## Set problem
Convert the items from the line containing "The width and" through the last line of the items, inclusive, into a JSON list of strings with one string per line and blank lines omitted.

Entries for locating elements and words
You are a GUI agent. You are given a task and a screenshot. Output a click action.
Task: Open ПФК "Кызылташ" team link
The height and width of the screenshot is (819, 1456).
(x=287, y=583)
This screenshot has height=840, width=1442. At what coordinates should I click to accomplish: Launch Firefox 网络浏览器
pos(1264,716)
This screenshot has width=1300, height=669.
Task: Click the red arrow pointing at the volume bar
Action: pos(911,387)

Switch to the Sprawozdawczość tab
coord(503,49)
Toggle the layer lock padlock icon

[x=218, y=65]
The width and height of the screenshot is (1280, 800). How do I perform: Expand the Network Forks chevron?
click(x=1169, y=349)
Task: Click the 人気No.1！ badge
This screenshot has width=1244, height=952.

## Final result
[
  "The width and height of the screenshot is (1280, 800). How do I perform: Expand the Network Forks chevron?",
  "click(x=1169, y=349)",
  "Task: Click the 人気No.1！ badge",
  "This screenshot has width=1244, height=952."
]